Getting Leverage
I saw a LinkedIn post this morning that resurfaced a recurring debate that startups have: how early on do you bring in a recruiter to the team to accelerate hiring? The recruiter example can be replaced with other specialists.
More broadly, in the early stages of evolution everyone in the company is stretched so thin - what’s the right strategy to get help?
There are two distinct strategies that a company can pursue:
1) We are under-resouced in x, and x is a critical activity. So lets go hire a specialist in x.
OR
2) We are under-resourced in x, and x is a critical activity. Recognize that great talent is scarce, and figure out how to get leverage within the foundational team so that we can focus more on x.
1) is tempting and what most companies go for. And its true - in an ideal world you’d always bring in a functional specialist. This will allow expand the organization’s capabilities, and bring in an individual who can help grow the function as the company scales.
Unfortunately, startups typically don’t benefit from the good fortune of the right hire at the right time. So an expedient hiring decision is made, and focus moves to the next fire. When trying to create value over the long term, short-term relief causes pain down the line.
When it comes to talent, done is never better than perfect.
Here’s how it plays out, using the example of hiring a recruiter. The hire is made. The best salespeople in organization - founders, early employees, whoever played an important role in foundationally getting the business off the ground and the first few hires in the door - shift focus. A unique capability is replaced by a ‘good enough’ capability. And as a result, quality suffers.
If this happened quickly, recourse would be obvious. Fire the recruiter and find a new one. In practice its rarely that obvious unless performance is egregiously bad. The company’s brand, early employee reputation, etc. creates a multi-month or multi-year overhang that give the appearance of the new hire doing a good or great job. We’ve hit our hiring target, what’s the problem?

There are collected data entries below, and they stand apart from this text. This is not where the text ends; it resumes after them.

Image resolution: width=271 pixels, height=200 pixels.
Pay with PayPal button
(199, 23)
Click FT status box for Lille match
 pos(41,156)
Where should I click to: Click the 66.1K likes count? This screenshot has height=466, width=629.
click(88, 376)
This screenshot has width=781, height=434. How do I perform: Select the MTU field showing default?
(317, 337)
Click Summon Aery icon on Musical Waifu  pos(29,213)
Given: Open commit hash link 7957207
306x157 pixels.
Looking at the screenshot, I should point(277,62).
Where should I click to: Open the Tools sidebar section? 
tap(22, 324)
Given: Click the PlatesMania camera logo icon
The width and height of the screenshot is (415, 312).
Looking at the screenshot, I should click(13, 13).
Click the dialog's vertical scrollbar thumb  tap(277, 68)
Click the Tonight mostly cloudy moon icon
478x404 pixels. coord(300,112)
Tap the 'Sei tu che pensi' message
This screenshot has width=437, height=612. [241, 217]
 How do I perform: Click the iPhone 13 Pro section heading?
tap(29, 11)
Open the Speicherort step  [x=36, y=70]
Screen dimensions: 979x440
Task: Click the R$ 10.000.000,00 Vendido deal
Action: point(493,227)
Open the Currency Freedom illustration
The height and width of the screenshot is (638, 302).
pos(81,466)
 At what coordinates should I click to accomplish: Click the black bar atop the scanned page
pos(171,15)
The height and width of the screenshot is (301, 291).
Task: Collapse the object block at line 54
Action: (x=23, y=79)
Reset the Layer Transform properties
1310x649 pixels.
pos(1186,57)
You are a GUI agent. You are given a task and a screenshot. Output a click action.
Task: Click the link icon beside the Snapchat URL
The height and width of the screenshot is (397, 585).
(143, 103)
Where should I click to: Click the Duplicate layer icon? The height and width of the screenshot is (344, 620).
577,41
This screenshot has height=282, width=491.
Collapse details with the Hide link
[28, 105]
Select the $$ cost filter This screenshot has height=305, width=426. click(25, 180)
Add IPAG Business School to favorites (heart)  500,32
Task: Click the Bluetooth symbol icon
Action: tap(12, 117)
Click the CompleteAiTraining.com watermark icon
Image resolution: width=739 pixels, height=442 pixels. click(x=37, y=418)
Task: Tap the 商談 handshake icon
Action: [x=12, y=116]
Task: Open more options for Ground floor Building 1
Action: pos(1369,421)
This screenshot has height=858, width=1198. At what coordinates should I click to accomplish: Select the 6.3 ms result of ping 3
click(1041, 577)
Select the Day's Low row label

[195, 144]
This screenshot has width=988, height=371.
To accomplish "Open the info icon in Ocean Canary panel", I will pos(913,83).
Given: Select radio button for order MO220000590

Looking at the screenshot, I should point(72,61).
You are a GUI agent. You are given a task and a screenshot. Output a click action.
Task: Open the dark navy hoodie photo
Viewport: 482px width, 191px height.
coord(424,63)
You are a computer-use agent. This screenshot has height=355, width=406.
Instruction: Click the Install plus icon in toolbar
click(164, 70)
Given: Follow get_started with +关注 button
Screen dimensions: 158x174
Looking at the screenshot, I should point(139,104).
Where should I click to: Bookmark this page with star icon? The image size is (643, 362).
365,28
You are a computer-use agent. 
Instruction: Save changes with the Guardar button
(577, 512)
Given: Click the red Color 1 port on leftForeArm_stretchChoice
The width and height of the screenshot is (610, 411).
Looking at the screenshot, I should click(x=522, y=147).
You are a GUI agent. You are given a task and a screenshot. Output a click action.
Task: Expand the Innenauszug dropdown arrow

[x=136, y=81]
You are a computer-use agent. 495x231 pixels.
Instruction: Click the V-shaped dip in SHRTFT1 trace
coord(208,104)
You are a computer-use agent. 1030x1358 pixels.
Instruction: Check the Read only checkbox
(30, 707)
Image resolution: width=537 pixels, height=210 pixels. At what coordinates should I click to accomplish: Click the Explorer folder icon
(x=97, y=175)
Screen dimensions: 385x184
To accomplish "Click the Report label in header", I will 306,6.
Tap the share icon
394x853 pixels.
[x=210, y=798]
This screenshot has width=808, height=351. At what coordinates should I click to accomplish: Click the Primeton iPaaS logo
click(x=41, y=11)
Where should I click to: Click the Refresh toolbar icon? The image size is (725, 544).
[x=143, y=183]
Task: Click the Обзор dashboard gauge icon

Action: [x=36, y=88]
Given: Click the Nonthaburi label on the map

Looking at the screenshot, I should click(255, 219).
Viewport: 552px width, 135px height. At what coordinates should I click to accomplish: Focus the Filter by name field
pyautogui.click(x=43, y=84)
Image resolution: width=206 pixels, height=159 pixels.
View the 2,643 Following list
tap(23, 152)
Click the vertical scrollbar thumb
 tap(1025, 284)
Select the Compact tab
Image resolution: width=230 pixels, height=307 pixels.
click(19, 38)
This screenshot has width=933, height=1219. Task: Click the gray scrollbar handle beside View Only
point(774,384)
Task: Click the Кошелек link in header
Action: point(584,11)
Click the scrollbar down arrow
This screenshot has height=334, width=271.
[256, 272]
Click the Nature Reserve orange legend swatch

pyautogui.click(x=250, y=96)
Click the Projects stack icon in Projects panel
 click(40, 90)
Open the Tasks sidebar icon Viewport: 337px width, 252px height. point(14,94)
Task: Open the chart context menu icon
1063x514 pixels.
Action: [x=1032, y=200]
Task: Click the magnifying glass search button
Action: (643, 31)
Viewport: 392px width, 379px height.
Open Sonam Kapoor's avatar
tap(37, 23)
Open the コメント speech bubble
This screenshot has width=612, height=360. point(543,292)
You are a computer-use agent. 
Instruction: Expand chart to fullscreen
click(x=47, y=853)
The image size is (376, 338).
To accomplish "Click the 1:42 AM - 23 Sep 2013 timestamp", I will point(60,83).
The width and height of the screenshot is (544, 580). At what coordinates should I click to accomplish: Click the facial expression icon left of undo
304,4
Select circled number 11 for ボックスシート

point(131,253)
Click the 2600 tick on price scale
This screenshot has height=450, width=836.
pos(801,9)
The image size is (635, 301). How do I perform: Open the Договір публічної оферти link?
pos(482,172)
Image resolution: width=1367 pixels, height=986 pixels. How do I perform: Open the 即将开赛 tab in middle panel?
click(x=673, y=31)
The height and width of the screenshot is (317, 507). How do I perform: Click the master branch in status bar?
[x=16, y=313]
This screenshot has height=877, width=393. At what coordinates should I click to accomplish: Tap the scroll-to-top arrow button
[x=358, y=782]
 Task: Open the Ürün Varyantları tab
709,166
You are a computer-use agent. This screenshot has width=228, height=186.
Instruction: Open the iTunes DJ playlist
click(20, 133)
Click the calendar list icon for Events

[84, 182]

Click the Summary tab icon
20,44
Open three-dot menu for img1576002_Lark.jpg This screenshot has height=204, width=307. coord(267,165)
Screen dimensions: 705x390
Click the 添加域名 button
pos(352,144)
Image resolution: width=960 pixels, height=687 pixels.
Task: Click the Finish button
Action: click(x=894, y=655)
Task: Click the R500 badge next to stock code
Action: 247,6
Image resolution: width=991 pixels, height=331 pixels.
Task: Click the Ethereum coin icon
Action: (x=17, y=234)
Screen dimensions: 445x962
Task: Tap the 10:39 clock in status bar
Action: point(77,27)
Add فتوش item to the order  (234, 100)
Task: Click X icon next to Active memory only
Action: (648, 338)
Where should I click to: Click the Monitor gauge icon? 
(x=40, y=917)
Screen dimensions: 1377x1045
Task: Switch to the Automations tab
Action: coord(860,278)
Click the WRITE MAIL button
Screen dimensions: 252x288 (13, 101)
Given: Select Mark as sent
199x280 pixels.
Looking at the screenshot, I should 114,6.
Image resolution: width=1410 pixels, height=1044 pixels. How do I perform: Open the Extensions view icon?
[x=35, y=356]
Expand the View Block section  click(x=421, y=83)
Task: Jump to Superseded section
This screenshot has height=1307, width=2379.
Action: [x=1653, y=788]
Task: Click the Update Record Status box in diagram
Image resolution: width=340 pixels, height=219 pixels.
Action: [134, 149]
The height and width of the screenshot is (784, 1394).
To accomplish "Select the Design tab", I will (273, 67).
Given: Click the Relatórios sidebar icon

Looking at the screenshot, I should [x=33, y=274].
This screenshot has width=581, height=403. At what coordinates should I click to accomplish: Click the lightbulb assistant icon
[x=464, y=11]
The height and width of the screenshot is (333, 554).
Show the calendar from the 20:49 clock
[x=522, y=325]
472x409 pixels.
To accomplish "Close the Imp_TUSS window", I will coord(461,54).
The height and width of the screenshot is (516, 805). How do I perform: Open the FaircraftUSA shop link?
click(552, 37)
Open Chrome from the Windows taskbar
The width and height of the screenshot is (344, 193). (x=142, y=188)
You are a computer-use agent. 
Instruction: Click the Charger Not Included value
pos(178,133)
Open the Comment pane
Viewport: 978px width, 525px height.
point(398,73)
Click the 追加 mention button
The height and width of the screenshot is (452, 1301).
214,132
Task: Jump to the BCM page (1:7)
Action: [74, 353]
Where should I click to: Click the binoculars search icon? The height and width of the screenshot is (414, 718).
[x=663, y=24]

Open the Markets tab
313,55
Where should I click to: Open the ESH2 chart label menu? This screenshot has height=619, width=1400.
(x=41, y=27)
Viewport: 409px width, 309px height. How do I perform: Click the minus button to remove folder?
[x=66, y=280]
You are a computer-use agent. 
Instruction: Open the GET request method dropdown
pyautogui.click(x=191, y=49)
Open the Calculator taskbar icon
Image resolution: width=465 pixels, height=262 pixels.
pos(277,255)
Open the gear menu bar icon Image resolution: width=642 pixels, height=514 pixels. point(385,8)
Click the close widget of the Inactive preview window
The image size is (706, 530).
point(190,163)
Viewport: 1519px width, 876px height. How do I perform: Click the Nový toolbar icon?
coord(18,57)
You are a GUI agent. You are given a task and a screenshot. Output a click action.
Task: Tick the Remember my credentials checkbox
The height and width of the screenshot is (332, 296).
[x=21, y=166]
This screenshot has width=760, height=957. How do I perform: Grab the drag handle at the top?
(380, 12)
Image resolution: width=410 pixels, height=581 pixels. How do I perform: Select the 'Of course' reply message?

Every unique individual who comes in early on in the evolution of an organization has the potential to change its future course. If you are not the highly-engaged, context-deep ‘whisperer’ that can be found in early startup teams, you may not be sensitive or aware enough to see this potential. Or have the moral authority within the organization to take a flier on a high beta candidate.
And the person who could have driven inflection point outcomes in the business comes and goes, just another stat that gets reported on.
Marc Andreessen shared a quote from The Black Swan in one of his blog posts:
Seize any opportunity, or anything that looks like opportunity. They are rare, much rarer than you think…
The same goes for hires. The ones that can change outcomes are much rarer than you think.
So how do you create leverage for yourself in the event you want to wait for the best?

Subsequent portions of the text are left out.